Thinking Outside the Multiplex in Indiana: March 22, 2013
by HELEN GEIB
My top pick for the week is Sanguivorous, an experimental contemporary silent vampire movie from Japan showing tonight at 7 at the IMA in Indianapolis. With live accompaniment on percussion instruments by a Japanese musician. It may be good; it will be definitely be a unique moviegoing experience.
Note: For trailers, cast and crew, and suchlike follow the title link to the movie’s official website. For showtimes and directions for the non-multiplex venues, follow the links under “Outside the Multiplex” in the sidebar.
OPENING THIS WEEK IN LIMITED RELEASE
MURPH: The Protector– This documentary about the life and valor of Navy SEAL Lt. Michael Murphy, the first man to be awarded the Medal of Honor from the Afghanistan war, plays this week at the three Regal theaters in the greater Indianapolis metro area: Galaxy 14 in Fishers, Village Park 17 in Carmel, and Greenwood 14.
THEATRICAL HOLDOVERS (AND “RE-OPENINGS”)
Amour– Michael Haneke’s new film was a multiple Oscar nominee and won the award for best foreign-language film. Revered French stars Jean-Louis Trintignant (A Man and a Woman, Z, The Conformist) and Emmanuelle Riva (Hiroshima Mon Amour) play a married couple in their 80s who are tested by the wife’s illness.

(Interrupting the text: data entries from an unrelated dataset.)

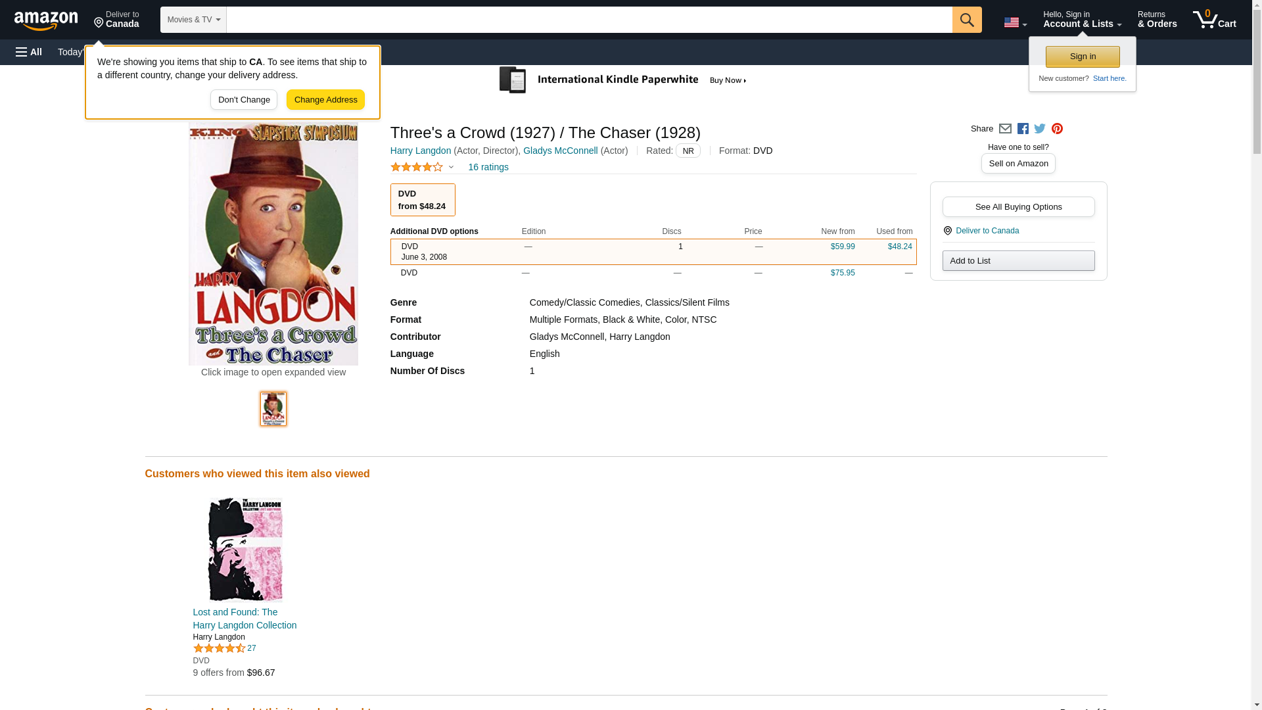Viewport: 1262px width, 710px height.
Task: Open Returns & Orders
Action: click(x=1157, y=20)
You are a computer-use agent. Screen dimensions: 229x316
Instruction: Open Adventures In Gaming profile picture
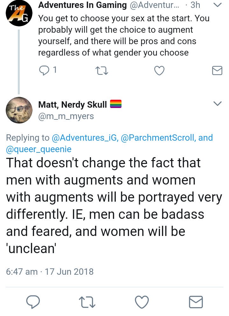point(19,13)
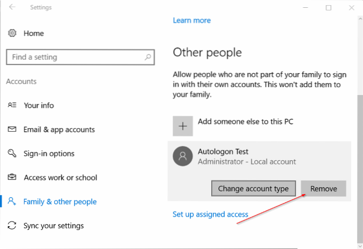The width and height of the screenshot is (363, 249).
Task: Select the Access work or school briefcase icon
Action: tap(12, 177)
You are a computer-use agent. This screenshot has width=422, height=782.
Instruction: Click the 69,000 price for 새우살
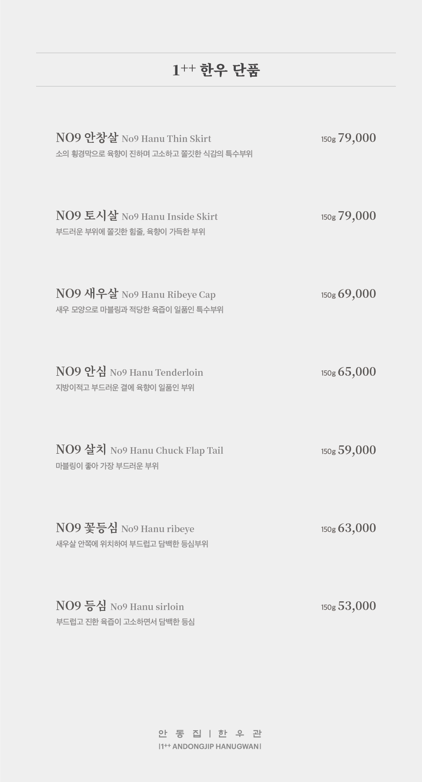pyautogui.click(x=357, y=294)
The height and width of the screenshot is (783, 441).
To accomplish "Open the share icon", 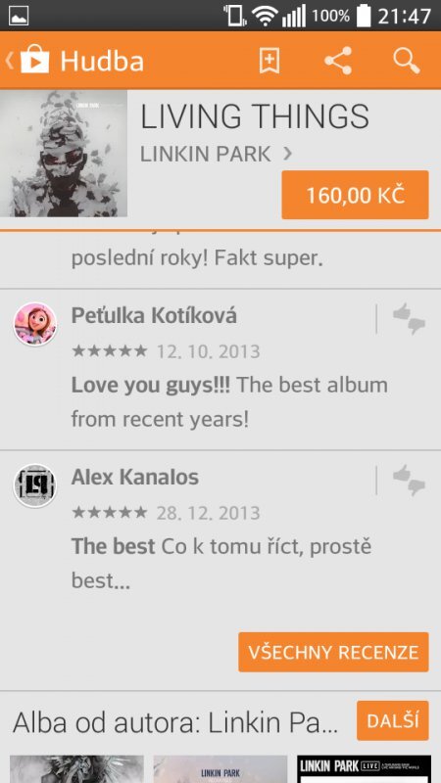I will 338,61.
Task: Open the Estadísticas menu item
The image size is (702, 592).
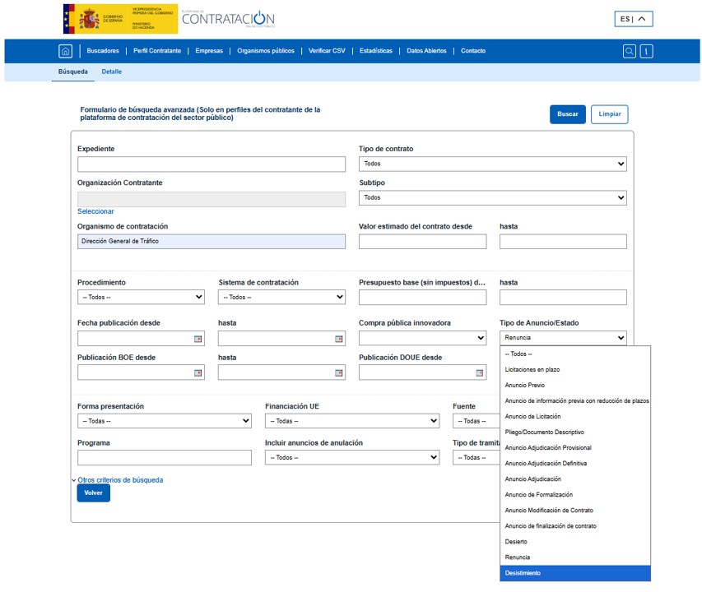Action: pos(375,51)

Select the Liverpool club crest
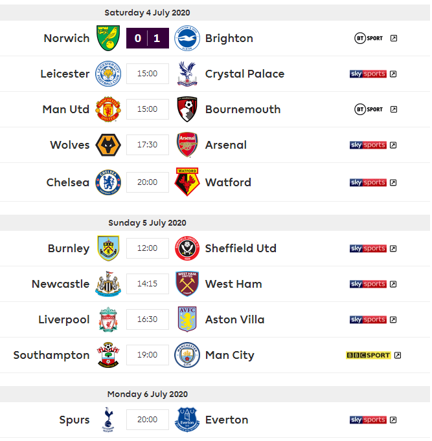108,319
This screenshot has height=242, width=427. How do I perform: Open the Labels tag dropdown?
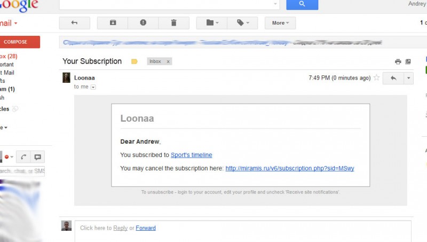[x=242, y=23]
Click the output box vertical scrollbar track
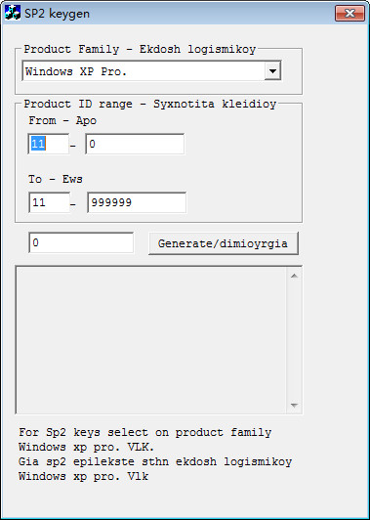The image size is (370, 520). (x=294, y=340)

After a brief absence from the state, Amour opens at the Cinema Center in Fort Wayne. “Movie Talk” will follow the Sunday matinee.
Emperor– This period drama is set during the post-war occupation of Japan. “[General MacArthur] assigns an expert in Japanese culture—and psychological warfare—General Bonner Fellers (Matthew Fox), to covertly investigate the looming question hanging over the country: should the Japanese Emperor, worshiped by his people but accused of war crimes, be punished or saved?” It was directed by Peter Webber and Tommy Lee Jones co-stars as MacArthur. Emperor holds over at the Landmark Keystone Art Cinema in Indianapolis.

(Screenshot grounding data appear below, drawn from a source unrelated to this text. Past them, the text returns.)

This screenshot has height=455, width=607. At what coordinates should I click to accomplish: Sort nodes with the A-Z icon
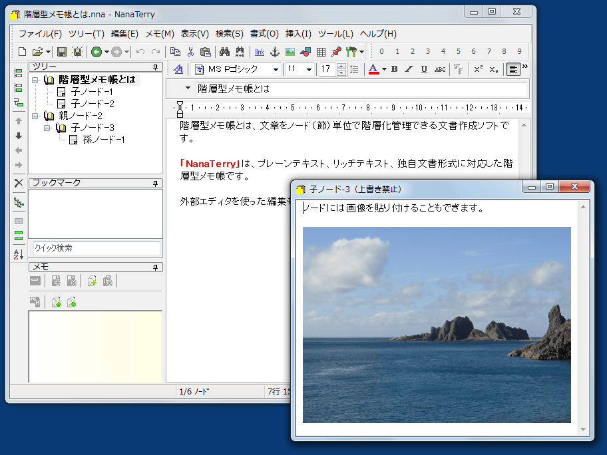click(19, 254)
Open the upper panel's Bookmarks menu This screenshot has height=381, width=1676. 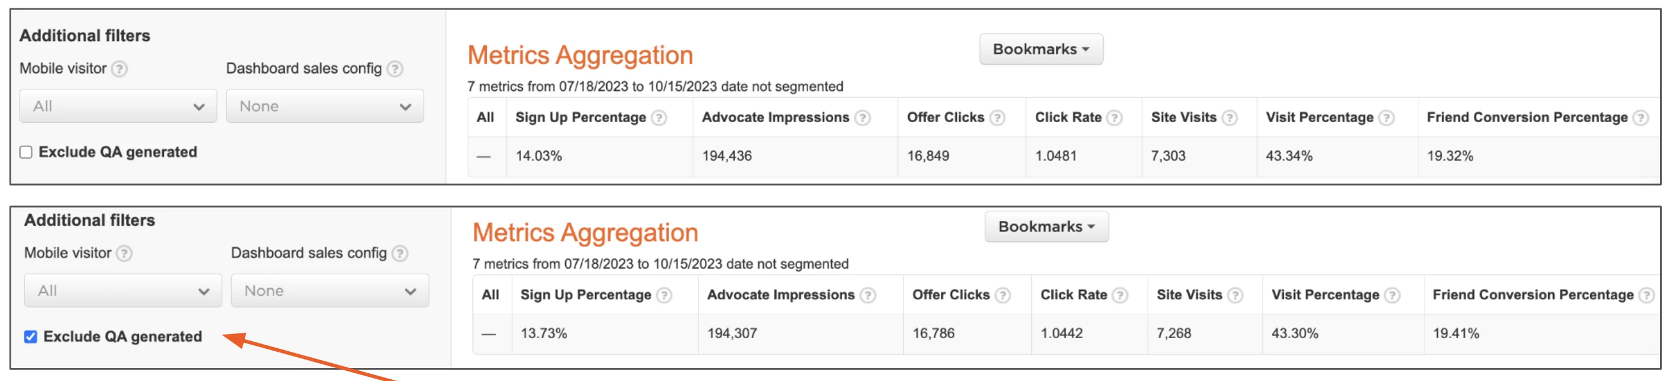click(x=1041, y=49)
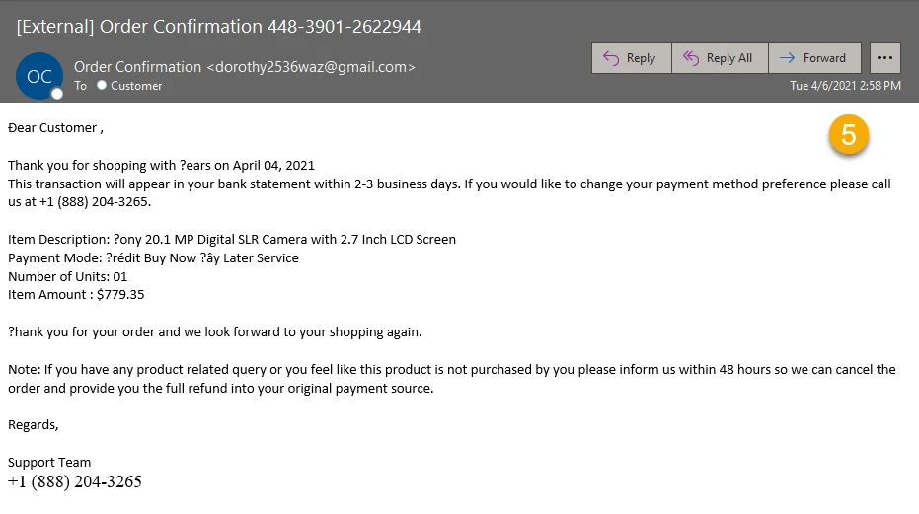This screenshot has width=919, height=514.
Task: Click the OC sender avatar
Action: click(39, 76)
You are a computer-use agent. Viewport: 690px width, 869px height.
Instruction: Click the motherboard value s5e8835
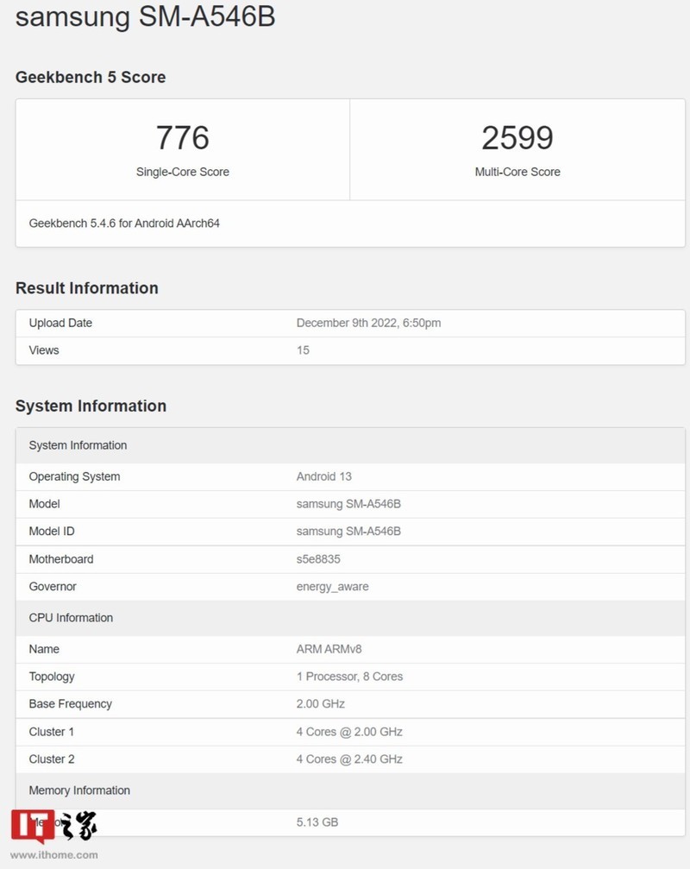coord(318,559)
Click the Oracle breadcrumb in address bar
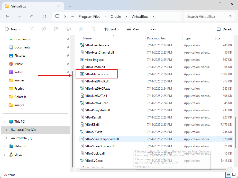This screenshot has width=238, height=178. (x=116, y=16)
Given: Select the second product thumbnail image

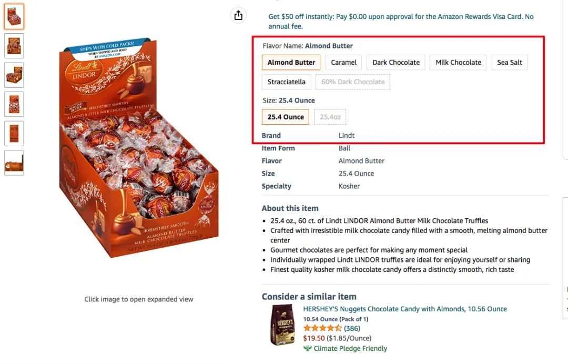Looking at the screenshot, I should pyautogui.click(x=14, y=46).
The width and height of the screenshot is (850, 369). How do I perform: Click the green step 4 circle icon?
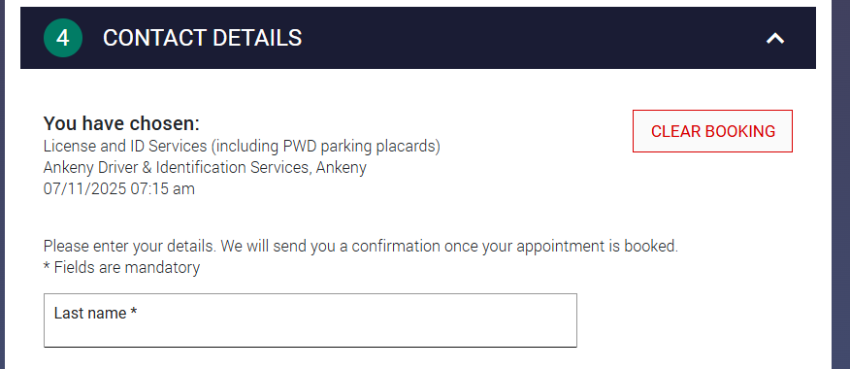pos(63,38)
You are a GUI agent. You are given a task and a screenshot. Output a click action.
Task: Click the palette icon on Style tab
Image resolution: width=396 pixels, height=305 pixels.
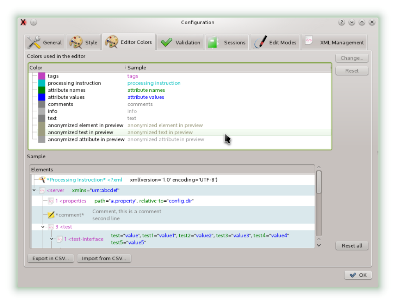[x=76, y=42]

Mindless Behavior: All Around the World– When I first saw the title I figured it was a Jackass wannabe, but that merely reveals my ignorance of the world of hip-hop boy bands. This concert documentary is an AMC exclusive and it holds over at the Castleton Sq 14, Indianapolis 17, and Washington Square 12 in Indianapolis and the Hobart 12.

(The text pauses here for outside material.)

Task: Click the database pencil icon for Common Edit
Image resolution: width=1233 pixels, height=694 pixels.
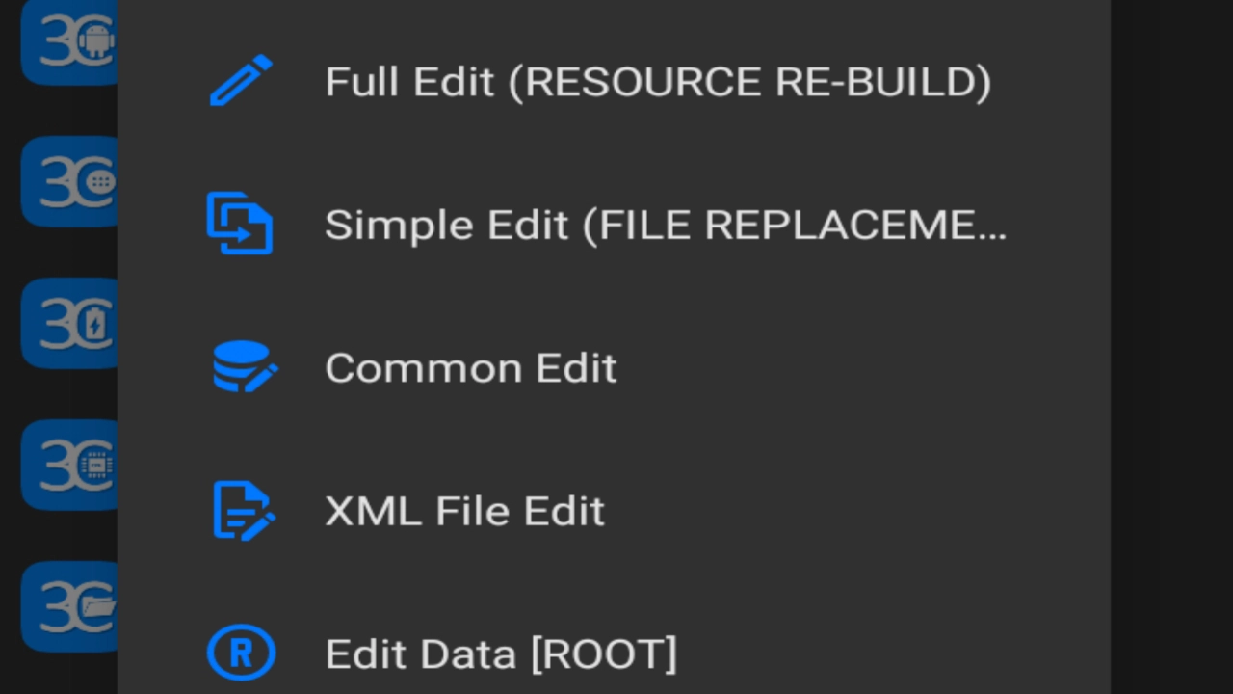Action: pyautogui.click(x=244, y=367)
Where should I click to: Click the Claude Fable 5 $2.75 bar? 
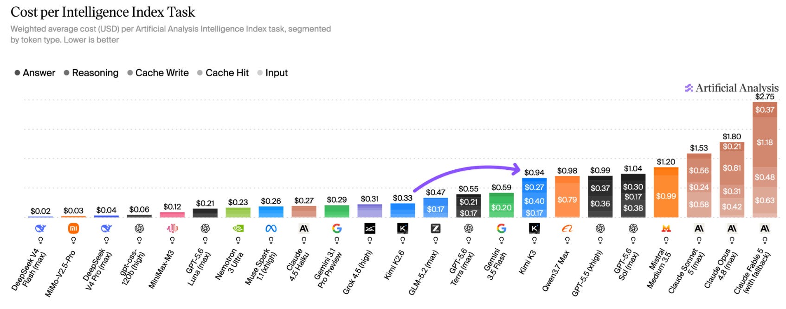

Quartet– Dustin Hoffman makes his cinematic directorial debut with this comedy/drama starring Maggie Smith, Tom Courtenay, Pauline Collins, Billy Connolly and Michael Gambon. Smith is the newest arrival at a retirement home for musicians. Her presence there reopens several old wounds, since her fellow residents include the other members of a quartet which broke apart when she left to pursue a solo career- a move that also eventually ended her marriage to another member of the group (Courtenay). Quartet holds over at the Landmark Keystone Art Cinema, Showplace Cinemas East in Evansville, Cinema Center in Fort Wayne, AMC Muncie 7, AMC Honey Creek 8 in Terre Haute, AMC Bloomington 11, and AMC Schererville 12 and Schererville 16.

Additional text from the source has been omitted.